How IBM Reopened Its DB Plan To Replace 401(K) Contributions

Executive summary:

  • Starting in 2024, IBM will replace its 401(k) plan matching contributions with a new benefit earned within its overfunded DB plan, which has been frozen since 2008. This move essentially un-freezes the tech giant's DB plan.
  • Until now, pension surplus has not typically been utilized by plan sponsors to fund new benefits. Doing so completely changes the return needs and risk considerations for a fully funded plan. It also impacts the design of any glide path in place.
  • It's unclear whether IBM's decision could mark the start of a small trend away from 401(k) plans and back to DB plans among U.S. corporations. However, we believe IBM's decision will likely cause sponsors of fully funded plans to reconsider their strategy.

IBM, one of the largest defined benefit (DB) plan sponsors in the U.S. and fifth-largest in our ongoing $20 billion club research, recently made a landmark change to its employee retirement benefits. In 2024, they plan to replace their 401(k) plan matching contribution with a new benefit (ostensibly of similar value) kept within their legacy (and overfunded) defined benefit (DB) plan. This change is noteworthy since it bucks a trend from the last 40 years of transitioning from DB to 401(k). With this change, for once, 401(k) takes a back seat to DB. Moreover, this DB plan has been closed to new participants since 2005, and benefits have been frozen since 2008. This move essentially re-opens (i.e., un-freezes) their DB plan, albeit with a different benefit than the legacy participants once received.

Why now?

Most frozen, overfunded DB plans consider their timelines finite, possibly with a hibernation strategy in place or viewing a plan termination as inevitable, with limited potential use of pension surplus. IBM openly challenged this notion by directly utilizing its pension surplus to reduce ongoing costs.

According to their 2022 annual report, IBM held about $3.5 billion in pension surplus for its US DB plan and paid about $550 million to its 401(k) plan. DB plan funding requirements depend directly on the funded status of the plan, whereas 401(k) contributions are paid annually on a pay-as-you-go basis. With no funding requirement in sight for its DB plan (due to its stellar funded position), IBM could potentially eliminate the need to pay out any significant amount in cash to its 401(k) plan for years to come, instead allowing the DB plan to absorb that cost and many of its associated expenses.

What risks does IBM face?

IBM's U.S. pension plan will now likely introduce tens of thousands of new participants, with the associated costs of actuarial valuations, PBGC premiums, and annual notices that come with every qualified DB plan. PBGC premium costs, in particular, are worth noting since the flat rate will be $101 per participant in 2024, adding millions of dollars in new administrative costs.

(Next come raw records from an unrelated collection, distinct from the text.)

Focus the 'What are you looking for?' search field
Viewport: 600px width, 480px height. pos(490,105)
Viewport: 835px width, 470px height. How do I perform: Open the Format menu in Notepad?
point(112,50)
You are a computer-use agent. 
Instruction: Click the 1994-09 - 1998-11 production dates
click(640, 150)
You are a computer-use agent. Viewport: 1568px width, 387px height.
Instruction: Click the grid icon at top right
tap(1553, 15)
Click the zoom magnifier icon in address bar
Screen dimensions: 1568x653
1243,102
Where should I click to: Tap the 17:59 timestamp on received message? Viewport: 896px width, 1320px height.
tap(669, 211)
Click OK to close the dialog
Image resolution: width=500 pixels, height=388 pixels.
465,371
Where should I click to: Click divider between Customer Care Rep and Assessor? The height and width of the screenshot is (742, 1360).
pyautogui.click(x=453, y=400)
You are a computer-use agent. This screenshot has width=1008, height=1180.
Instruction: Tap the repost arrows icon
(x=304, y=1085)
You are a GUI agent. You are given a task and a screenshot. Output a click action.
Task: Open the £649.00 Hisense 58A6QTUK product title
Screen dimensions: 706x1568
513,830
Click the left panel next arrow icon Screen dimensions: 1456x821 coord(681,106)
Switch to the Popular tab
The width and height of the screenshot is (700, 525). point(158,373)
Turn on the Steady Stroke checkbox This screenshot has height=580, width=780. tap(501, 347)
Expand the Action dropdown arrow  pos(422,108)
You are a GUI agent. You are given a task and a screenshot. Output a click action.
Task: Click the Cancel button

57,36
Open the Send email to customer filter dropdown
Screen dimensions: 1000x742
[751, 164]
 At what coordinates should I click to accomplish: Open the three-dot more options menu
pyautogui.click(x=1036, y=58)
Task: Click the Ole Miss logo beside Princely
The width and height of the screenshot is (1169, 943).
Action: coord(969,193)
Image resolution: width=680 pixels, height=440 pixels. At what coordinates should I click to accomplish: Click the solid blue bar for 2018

While the account balance set up for these participants is just notional (until paid at termination or retirement), IBM will need to pay the promised "interest credits," which for a few years will be 6% and thereafter the 10-year Treasury yield. These do not necessarily tie directly to how the assets perform, and therefore, IBM will carry this asset/liability mismatch. The extent of this mismatch will depend on how IBM chooses to invest, but typically, cash balance liabilities are more challenging to hedge than traditional annuity DB benefits.